To do:
Working from the top of the records below, reproduce each line exactly, ending once you have written the line containing "The width and height of the screenshot is (900, 968).".

■ ■ ■ ■ ■ ■ ■

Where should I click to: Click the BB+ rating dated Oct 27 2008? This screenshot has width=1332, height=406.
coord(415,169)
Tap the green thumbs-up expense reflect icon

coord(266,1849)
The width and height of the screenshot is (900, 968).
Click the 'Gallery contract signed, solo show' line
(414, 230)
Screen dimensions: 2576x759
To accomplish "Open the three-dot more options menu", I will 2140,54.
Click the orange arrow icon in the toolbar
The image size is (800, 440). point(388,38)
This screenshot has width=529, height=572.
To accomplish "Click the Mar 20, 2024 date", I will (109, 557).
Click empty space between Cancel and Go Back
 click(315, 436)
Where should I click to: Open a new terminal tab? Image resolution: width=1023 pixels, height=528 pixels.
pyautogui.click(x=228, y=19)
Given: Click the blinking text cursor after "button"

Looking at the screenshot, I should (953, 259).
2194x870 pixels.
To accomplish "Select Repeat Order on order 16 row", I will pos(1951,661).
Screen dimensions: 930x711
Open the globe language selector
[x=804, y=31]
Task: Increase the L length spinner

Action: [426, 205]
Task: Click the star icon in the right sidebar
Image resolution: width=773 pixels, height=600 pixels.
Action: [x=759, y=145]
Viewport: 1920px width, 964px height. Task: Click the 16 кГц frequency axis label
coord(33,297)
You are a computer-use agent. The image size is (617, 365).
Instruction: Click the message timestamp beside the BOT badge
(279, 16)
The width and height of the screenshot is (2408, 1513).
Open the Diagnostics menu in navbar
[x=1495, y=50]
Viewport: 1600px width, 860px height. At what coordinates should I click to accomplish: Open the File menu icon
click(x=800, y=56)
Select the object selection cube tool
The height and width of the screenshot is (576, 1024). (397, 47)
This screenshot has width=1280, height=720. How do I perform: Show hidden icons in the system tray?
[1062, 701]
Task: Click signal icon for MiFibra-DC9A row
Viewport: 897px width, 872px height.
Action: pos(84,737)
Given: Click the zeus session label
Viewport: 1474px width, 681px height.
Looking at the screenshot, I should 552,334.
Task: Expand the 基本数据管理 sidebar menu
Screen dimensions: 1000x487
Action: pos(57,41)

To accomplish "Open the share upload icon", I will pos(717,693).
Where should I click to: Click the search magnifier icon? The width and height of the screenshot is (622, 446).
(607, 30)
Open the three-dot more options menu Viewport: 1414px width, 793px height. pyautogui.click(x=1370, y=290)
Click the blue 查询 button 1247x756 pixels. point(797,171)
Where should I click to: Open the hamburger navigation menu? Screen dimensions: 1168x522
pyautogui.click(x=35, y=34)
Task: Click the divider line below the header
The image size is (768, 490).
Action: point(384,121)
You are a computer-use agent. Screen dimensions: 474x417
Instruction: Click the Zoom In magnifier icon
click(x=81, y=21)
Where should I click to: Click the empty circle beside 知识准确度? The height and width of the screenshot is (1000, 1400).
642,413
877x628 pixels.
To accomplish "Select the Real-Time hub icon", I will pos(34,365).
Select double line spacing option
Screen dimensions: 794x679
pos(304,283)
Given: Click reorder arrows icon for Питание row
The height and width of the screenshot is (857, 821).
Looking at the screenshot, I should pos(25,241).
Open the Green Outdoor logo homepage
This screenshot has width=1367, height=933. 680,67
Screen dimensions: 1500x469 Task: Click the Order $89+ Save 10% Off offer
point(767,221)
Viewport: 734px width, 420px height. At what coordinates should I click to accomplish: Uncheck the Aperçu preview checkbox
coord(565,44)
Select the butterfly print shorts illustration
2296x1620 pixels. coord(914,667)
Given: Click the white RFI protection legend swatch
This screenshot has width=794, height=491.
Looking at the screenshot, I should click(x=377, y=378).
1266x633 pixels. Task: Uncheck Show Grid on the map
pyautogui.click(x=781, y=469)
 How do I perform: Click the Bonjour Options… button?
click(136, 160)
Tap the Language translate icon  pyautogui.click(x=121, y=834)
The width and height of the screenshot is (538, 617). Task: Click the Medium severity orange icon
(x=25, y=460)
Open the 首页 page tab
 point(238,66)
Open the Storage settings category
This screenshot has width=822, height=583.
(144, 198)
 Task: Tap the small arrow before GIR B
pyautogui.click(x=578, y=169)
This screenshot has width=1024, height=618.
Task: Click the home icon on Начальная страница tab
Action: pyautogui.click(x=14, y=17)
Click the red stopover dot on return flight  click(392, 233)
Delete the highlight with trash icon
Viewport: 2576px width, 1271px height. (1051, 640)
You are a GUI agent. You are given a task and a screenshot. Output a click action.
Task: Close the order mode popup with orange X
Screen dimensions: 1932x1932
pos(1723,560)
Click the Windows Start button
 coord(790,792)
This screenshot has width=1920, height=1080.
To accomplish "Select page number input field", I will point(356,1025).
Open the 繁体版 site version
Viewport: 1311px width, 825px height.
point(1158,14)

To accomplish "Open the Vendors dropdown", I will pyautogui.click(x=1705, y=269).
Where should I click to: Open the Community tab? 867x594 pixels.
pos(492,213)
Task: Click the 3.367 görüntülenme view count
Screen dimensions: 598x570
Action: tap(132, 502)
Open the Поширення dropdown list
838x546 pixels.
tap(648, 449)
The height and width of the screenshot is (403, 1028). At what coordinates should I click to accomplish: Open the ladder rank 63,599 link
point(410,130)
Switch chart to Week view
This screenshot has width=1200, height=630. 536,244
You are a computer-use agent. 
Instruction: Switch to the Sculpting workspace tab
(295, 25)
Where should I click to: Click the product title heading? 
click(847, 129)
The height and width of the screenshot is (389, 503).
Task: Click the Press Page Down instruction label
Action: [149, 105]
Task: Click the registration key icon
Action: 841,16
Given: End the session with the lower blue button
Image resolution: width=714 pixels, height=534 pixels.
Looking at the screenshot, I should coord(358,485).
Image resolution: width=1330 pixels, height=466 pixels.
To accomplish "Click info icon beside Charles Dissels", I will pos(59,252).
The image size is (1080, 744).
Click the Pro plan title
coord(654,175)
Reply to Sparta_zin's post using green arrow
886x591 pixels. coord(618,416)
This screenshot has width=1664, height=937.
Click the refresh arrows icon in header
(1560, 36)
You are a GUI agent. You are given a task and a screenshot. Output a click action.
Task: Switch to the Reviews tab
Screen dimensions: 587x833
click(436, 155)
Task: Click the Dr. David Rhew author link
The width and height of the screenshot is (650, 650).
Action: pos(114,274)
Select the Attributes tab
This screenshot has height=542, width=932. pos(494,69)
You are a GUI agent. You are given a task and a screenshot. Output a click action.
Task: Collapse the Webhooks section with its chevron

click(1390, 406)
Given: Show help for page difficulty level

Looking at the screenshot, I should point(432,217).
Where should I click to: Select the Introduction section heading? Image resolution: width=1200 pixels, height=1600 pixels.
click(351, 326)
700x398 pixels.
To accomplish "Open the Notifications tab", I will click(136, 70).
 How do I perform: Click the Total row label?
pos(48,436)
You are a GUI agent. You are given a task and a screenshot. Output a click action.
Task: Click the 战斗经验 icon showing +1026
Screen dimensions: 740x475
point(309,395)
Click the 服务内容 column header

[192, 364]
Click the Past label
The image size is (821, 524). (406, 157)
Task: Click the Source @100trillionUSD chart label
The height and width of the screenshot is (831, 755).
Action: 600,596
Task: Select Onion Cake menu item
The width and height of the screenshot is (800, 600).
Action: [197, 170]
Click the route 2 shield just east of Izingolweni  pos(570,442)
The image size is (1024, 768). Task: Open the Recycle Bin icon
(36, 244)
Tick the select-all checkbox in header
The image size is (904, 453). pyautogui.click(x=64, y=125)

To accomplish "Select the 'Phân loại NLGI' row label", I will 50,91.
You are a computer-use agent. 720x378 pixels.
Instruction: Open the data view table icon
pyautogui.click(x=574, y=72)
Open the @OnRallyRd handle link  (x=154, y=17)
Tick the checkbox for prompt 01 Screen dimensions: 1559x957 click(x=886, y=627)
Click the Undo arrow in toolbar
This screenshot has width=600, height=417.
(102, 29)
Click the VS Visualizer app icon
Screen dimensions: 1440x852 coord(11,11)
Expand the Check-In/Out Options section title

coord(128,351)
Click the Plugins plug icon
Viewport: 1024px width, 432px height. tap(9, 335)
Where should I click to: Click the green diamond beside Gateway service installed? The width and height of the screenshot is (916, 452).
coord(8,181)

■ ■ ■ ■ ■ ■ ■

Exercise solution:
Where should I click to: Click the BB+ rating dated Oct 27 2008? This screenshot has width=1332, height=406.
coord(415,169)
Tap the green thumbs-up expense reflect icon

coord(266,1849)
The width and height of the screenshot is (900, 968).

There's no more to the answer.